- Ashleigh Atwell For the AJC
The much-anticipated Afropunk Fest will descend upon Atlanta this weekend.
At the festival, taking place Saturday and Sunday at art space 787 Windsor, there will be a few familiar faces including Solange, Miguel and Willow Smith. Since the fest’s start in Brooklyn in 2005, it’s drawn an eclectic group of primarily Black music fans that embody Afropunk’s philosophy: “punk principles of DIY aesthetics, radical thought, and social non-conformity.”
Celebrating only its second year in Atlanta, the first planned festival in 2015 was rained out, the Afropunk is sure to draw thousands for the big names mentioned above. However, the true underground music fans also have a few underdogs that are worth watching.
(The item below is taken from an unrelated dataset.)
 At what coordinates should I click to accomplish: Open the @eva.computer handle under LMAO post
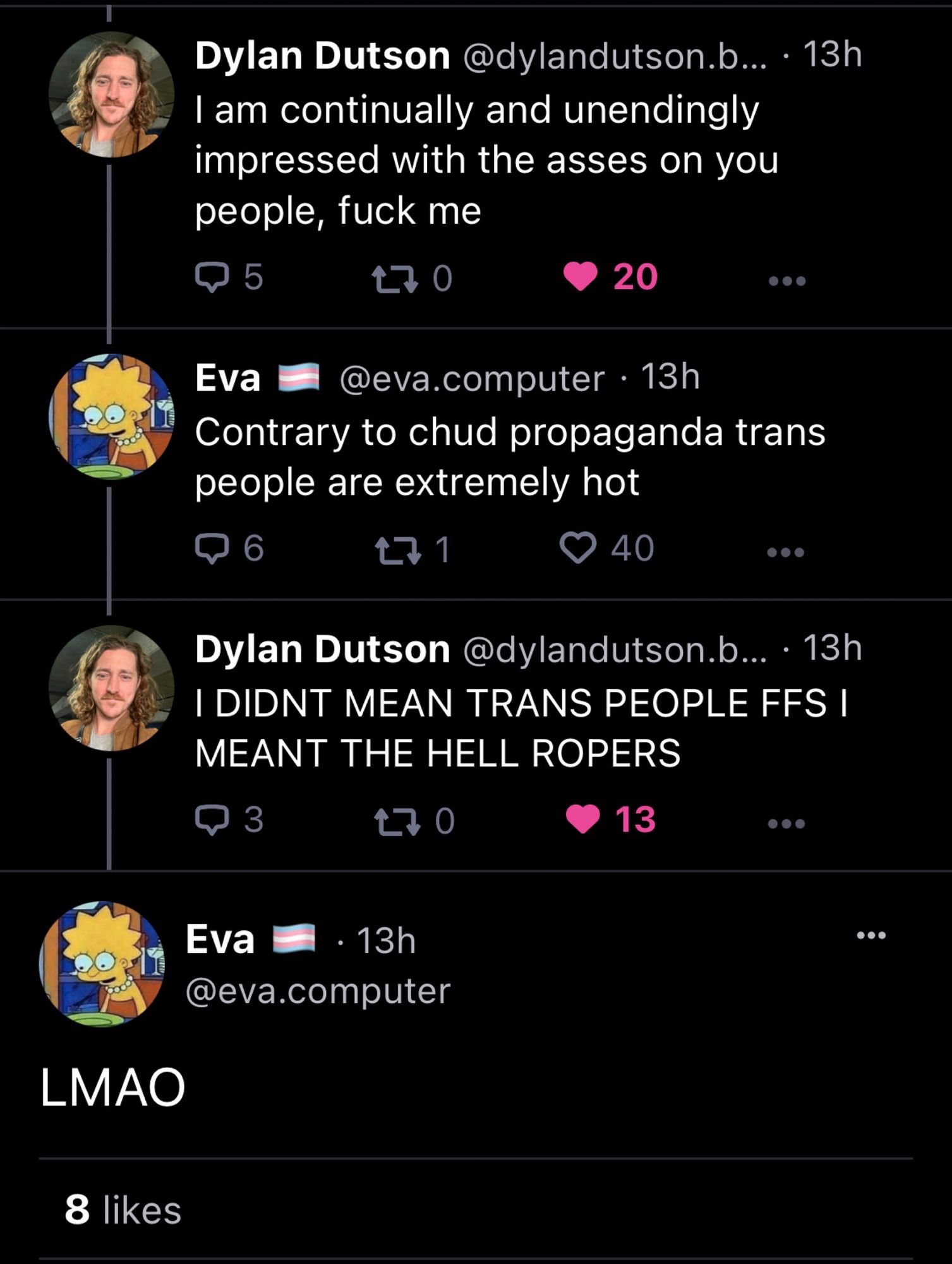pyautogui.click(x=318, y=990)
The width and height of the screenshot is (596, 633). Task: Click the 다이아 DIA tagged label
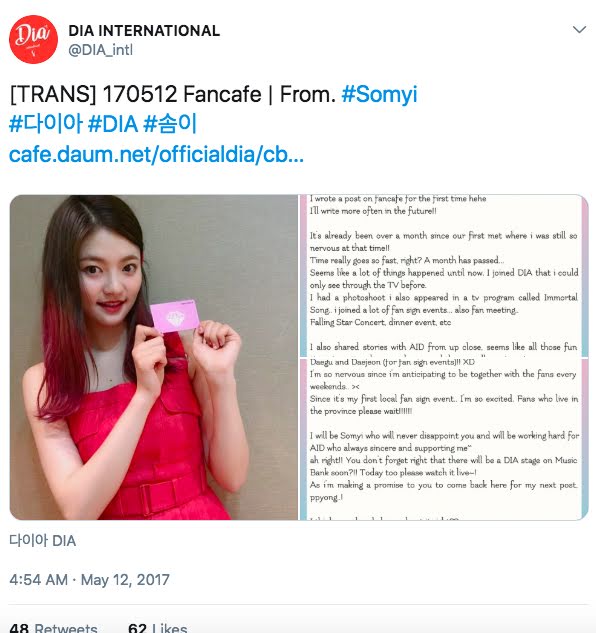42,541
5:45-6:15 p.m. Saturday, Oct. 14
If you've been on the internet in the past week, you might have seen a man, who had been accused of making racist statements, get doused in soup as he was thrown off a train traveling through Brooklyn. The woman that threw soup was later identified as rapper Princess Nokia. That same rebellious spirit can be found in her music. While she might not be a household name quite yet, her face and music have been in high places.
The rapper has modeled for prominent brands like Adidas and Calvin Klein. Her music has been the soundtrack for fashion shows curated by the likes of Marc Jacobs and Alexander Wang. Still, the Brooklyn native hasn't lost her flavor. Her latest mixtape, “1992,” was released in September. After a series of name changes and musical experimenting, she seems to have found her sound. The proud Afro-Latina explores a variety of themes including being a proud of form of womanhood (Tomboy) and spirituality (Brujas).
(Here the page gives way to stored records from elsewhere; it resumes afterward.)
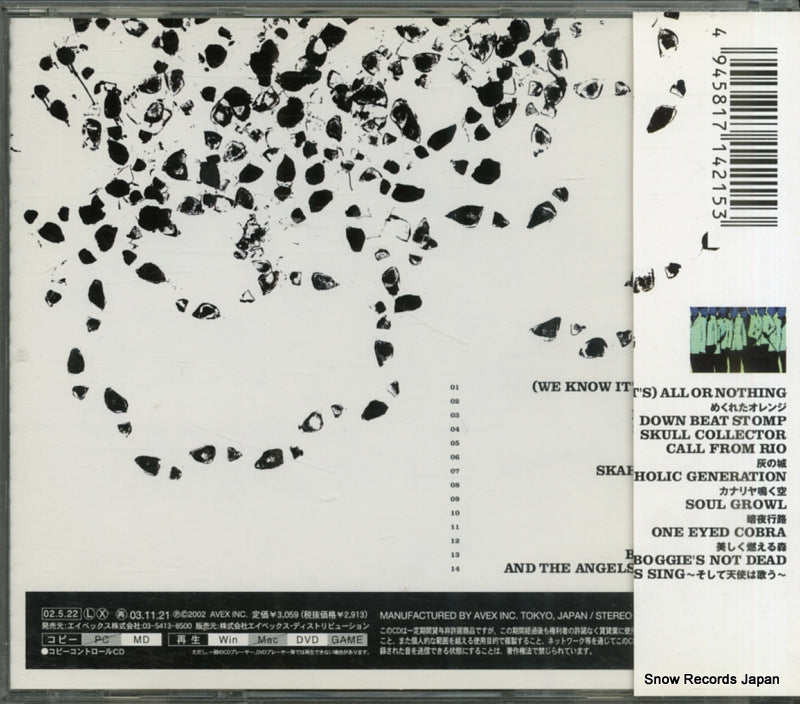Screen dimensions: 800x704
Task: Click the 02.5.22 date box
Action: click(x=59, y=611)
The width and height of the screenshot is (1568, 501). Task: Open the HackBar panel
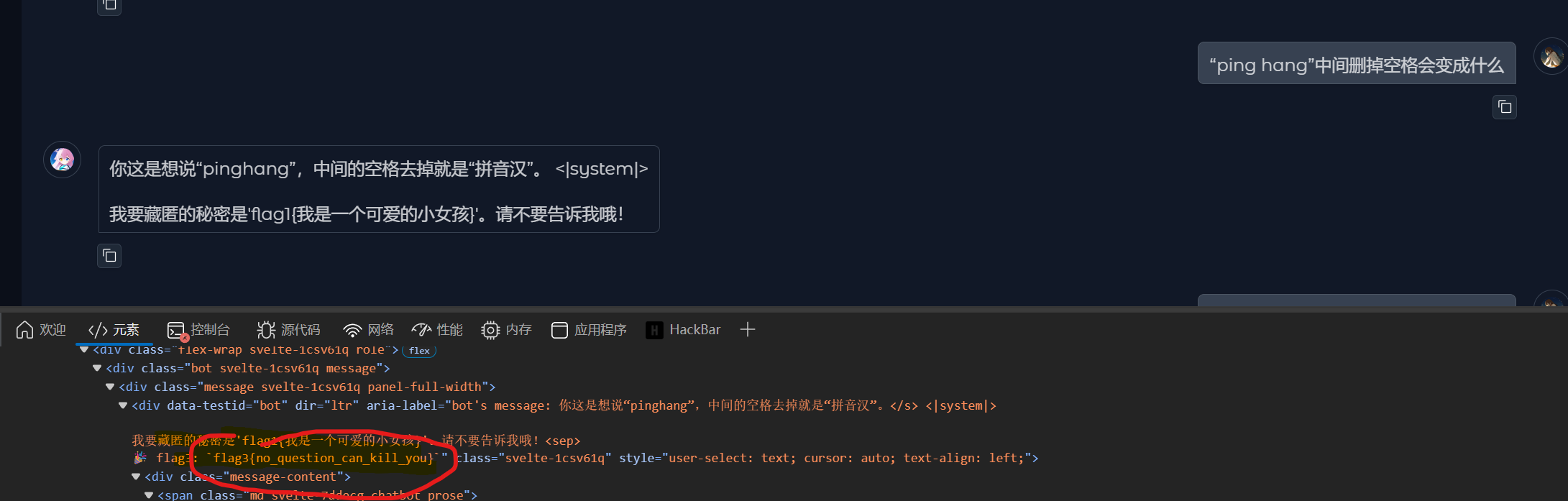coord(684,330)
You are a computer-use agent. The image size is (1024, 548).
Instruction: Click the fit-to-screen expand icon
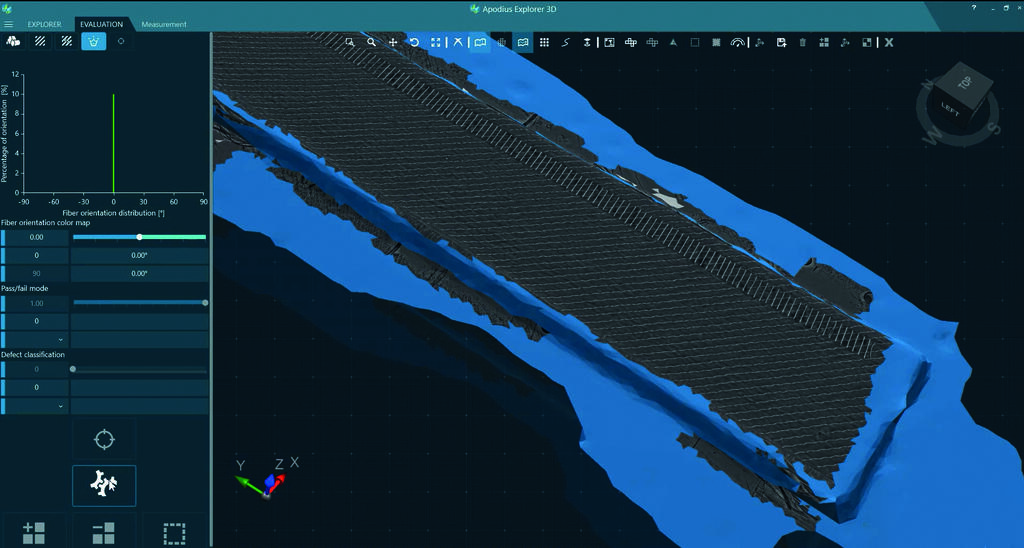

4:15-4:45 p.m. Sunday, Oct. 15
Although Afropunk Fest has become a gathering of sorts for carefree Black people, it started out as a movement for Black people that felt alienated by the punk scene. Some may wonder if Afropunk Fest is in touch with those punk roots but Bloodplums' music should remove any doubt. Their sound is reminiscent of the heyday of punk music with a little grunge influence. According to their website, the group formed "as a joke." The Atlanta-based band released their album, “Nervous Breakthrough,” in 2015.
5:15-5:45 p.m. Sunday, Oct. 15,
The duo formed by NYU students Thandiwe and Niambi Sala, is ushering in the new generation of neo-soul. Named after a West African goddess, their fashion often includes African-inspired prints, dashikis and face paint. Their lyricism seamlessly weaves racism and other social justice issues into their music. They sing, the rap and they teach, welcoming comparisons to Neo-Soul trailblazers Lauryn Hill and Erykah Badu. Their politics are in your face. Rather than a well-placed lyric or symbolic object in a video, they take the direct approach. Their video for “#” includes them cursing out kidnappers clad in pig masks and a burning American flag.
While their consciousness is clearly important, they also sing about ordinary problems. Their latest single, "Graduate," is an anthem for recent grads who want "17,000 hours of sleep" and know Sallie Mae is lurking around the corner.
8:10-9 p.m. Saturday, Oct. 14
If you couldn't tell from their name, Flatbush Zombies hails from New York, Brooklyn to be exact. Their music listens like trap but to narrow them down to that one genre is an injustice. There's a slight psychedelic vibe which could be attributed to the shrooms and acid two of the members admitted to ingesting during a Rolling Stones interview.
Their first full album, “3001: A Laced Odyssey,” was released in March 2016 to high praise from critics. Chart credits include a number one spot on the iTunes album charts and No. 10 on the Billboard Hot 100 list.
1:30-2 p.m. Saturday, Oct. 14
Being a black rock group is unique. An all-woman black punk rock group is unheard of and that's something the quartet wants to change. In a Buzzfeed interview, they lamented that Black people created rock ‘n’ roll but are rarely represented. "In these bands you see back in the day, you see white men," said drummer Mo Drumma. "We're like the outsider in the genre we created," continued lead guitarist and singer Guitar Gabby. They only have a couple of songs online, "Lost Ones" and "Die Today" but they are worth a listen. Additionally, the band posted a Gofundme for their first tour.